Thursday, March 25, 2021

Chicanonautica: The Living Death of Stereotypes


 

by Ernest Hogan

 

 


Stereotypes keep making the news, and I've been meaning to write about them for a long time. Now that a new world is forming and Dr. Seuss, Speedy Gonzalez, and Pepé Le Pew are competing with a horrendous mass shootings, it's a good time to get down to it. Of course, with all due respect to Aunt Jemima, Uncle Ben, and Ratsus.

A lot of people get the idea that stereotypes are always a bad thing and they should all be banned. This actually is a bad idea. Pardon me while I duck.


Okay, let’s start with the dictionary definition that comes up when you Google the word: a widely held but fixed and oversimplified image or idea of a particular type of person or thing.


It doesn’t say anything about it being insulting or derogatory. This is because stereotypes are not necessarily negative. There are positive stereotypes. People rarely complain about them.


And everybody uses stereotypes. Even you. Even me. It’s actually hard not to use them. They are a shortcut, a way of categorizing something that you aren’t familiar with. Part of the learning process. You make a simple rough sketch before you can do a detailed rendering or understanding.


It’s also what lazy people use instead of learning. If you learn a few randoms facts about anything then go acting like an expert, you are being obnoxious and stupid.



Stereotypes can get grotesque and ugly, and are often used to put, and keep, people down. I am against that, especially when the stereotypes are used by those with power against those who don’t have it.


I understand that people can get sensitive and not want to see certain things or hear or see certain words.

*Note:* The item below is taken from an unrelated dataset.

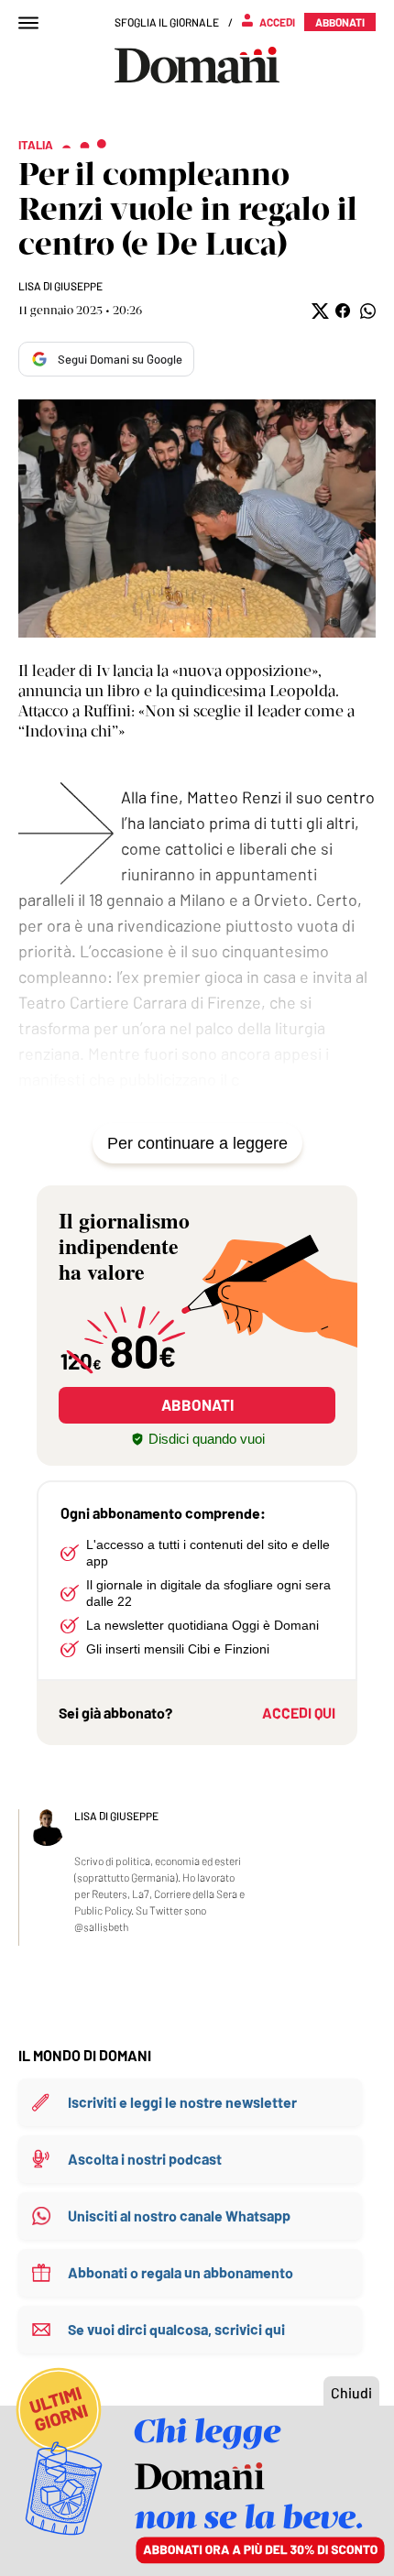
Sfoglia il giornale (167, 22)
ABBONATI (197, 1404)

But I'm a peculiar creature with a thick skin. I’ve been called just about everything. At my current age and weird experience, it would be difficult for anyone to insult me.


Really. I’m a Chicano writer/artist/satirist. I’ve got that rasquache thing going, and that means that my sense of humor can be weird and vicious. Call me a bad name and I’ll pick it up, twist it up, and throw it back at you.

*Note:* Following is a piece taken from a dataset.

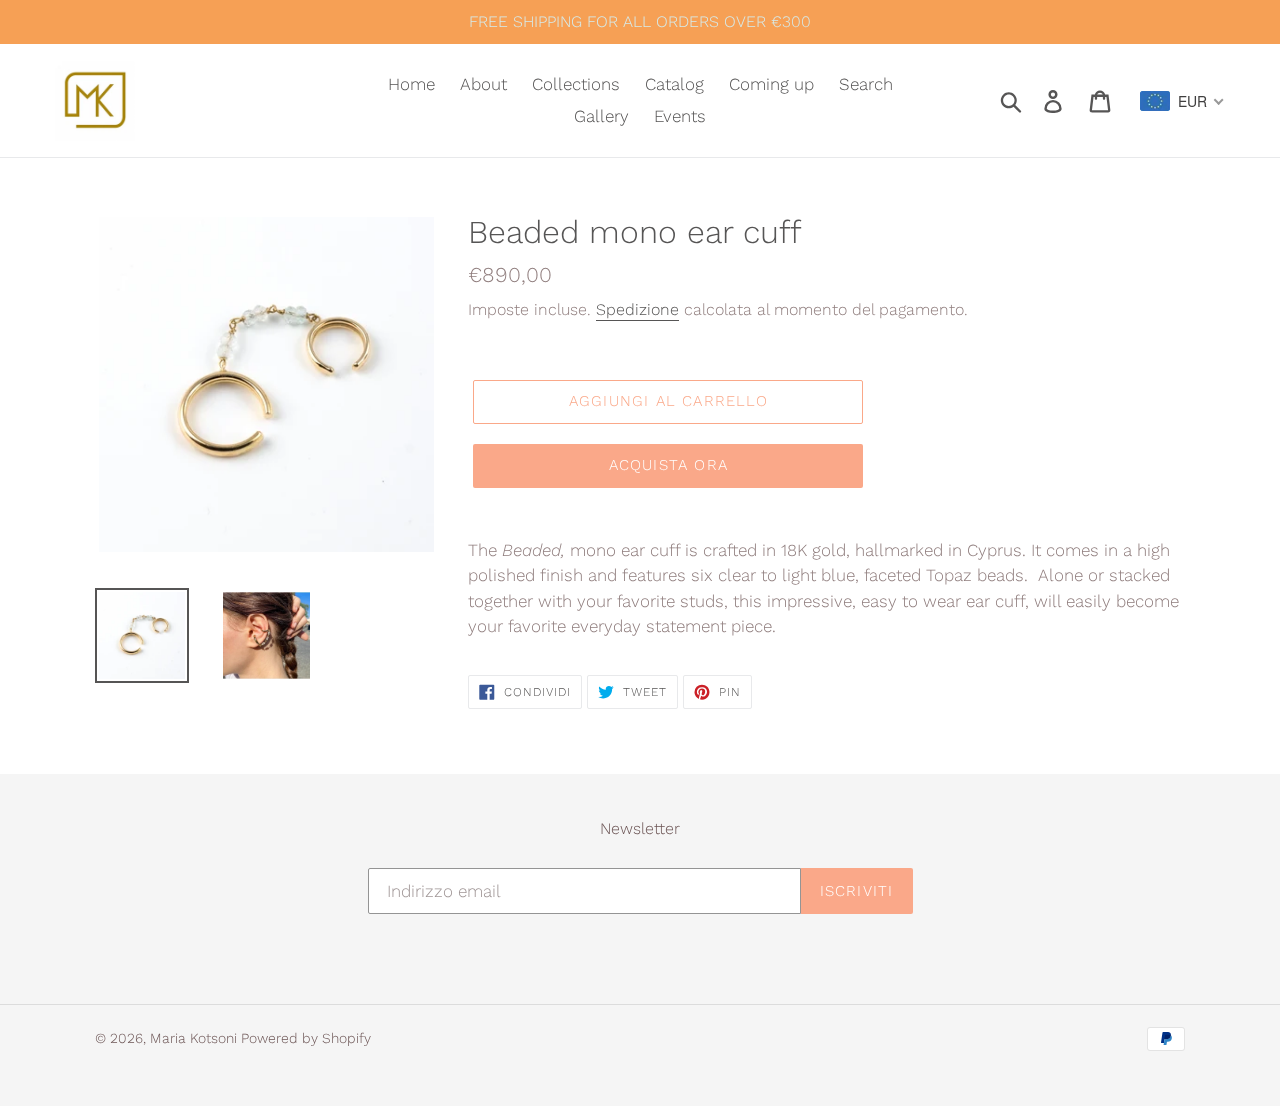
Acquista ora (668, 465)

I’m also a free speech fanatic. My career has been a long fight for the right to be outrageous and, yes, insulting.


I often try to insult certain people in my work, and it’s a joy when they let me know that I’ve been successful.


Yeah, now and then people I didn’t mean to hurt get caught in the crossfire. I never claimed to be writing for everybody. I’m always warning people about me. I am my own warning label.



I also don’t expect the entire fucking universe to be according to my liking. I learned that long ago.


As a cartoonist--cartooning is a language of stereotypes, like hieroglyphics--I have studied the history of the art form and know that stereotypes come and go. Like individuals, societies use stereotypes, then outgrow and then discard them. Cartoons from even just a few decades past have images and jokes that are considered just plain wrong today. As long as I can remember, there have been controversies. 


I remember that some Chicano students petitioned Dr. Demento against playing Lalo Guerrero’s The Ballad of Pancho Lopez. When I told my dad, he said, "They have to go home and ask their parents about Lalo Guerrero." Treasure of the Sierra Madre was banned from television in L.A. because of Alfonso Bedoya's role as Gold Hat, the "we don't need no stinking badges" guy. And the Frito Bandito got offed by MEChA . . .


Some Latinxs have come to the defense of Speedy Gonzalez--who is the closest we have to Hollywood creating a Mexican superhero, and he won an Academy award--and does anyone mourn the Frito Bandito? I won’t mention Go-Go Gomez, who was a human version of Speedy on the Sixties Dick Tracy cartoons.


I still don’t think the old, stereotypical stuff should be banned. It shouldn’t be randomly presented as children’s entertainment either. It needs to be studied, remembered, dissected in broad daylight in front a live audience. Also, things activists in the U.S.A. find offensive are seen as part of the landscape, and even are beloved, down in Mexico. Different generations often disagree. Is the decor of Mexican restaurants demeaning?


We all need to talk.


¡Hijole! I got rambling here . . .


I’ll end with a bit of advice. The best way to fight back against abusers of stereotypes is not be what they think you are and put it in their face. It’s something I can’t help, being so damned nonstereotypical, with the Irish surname, what my grandmother called my “paddy” accent, being interested in all kinds of things that “Mexicans'' aren't supposed to know about, and constantly going where no Chicano has gone before.


Chicanonautica is the best defense.



Ernest Hogan wears a spaghetti western bandido moustache because people keep mistaking him for black or Arab.

2 comments:

Fun at the Library said...

Well said, Ernie. If people only understood what they're doing or saying with stereotypes they could say and do it better. They could use irony, humor, love in their interactions with the world. Stereotypes can be understood and appreciated for what they are. And they shouldn't ever replace our knowledge of what the real world is like just because we use stereotypical approximations as an amusing way to look at things. I agree with everything you said, the mustache looks good on you.
-=-Ken St. Andre

Daniel Cano said...

Like stereotypes for "smart" people are called archetypes.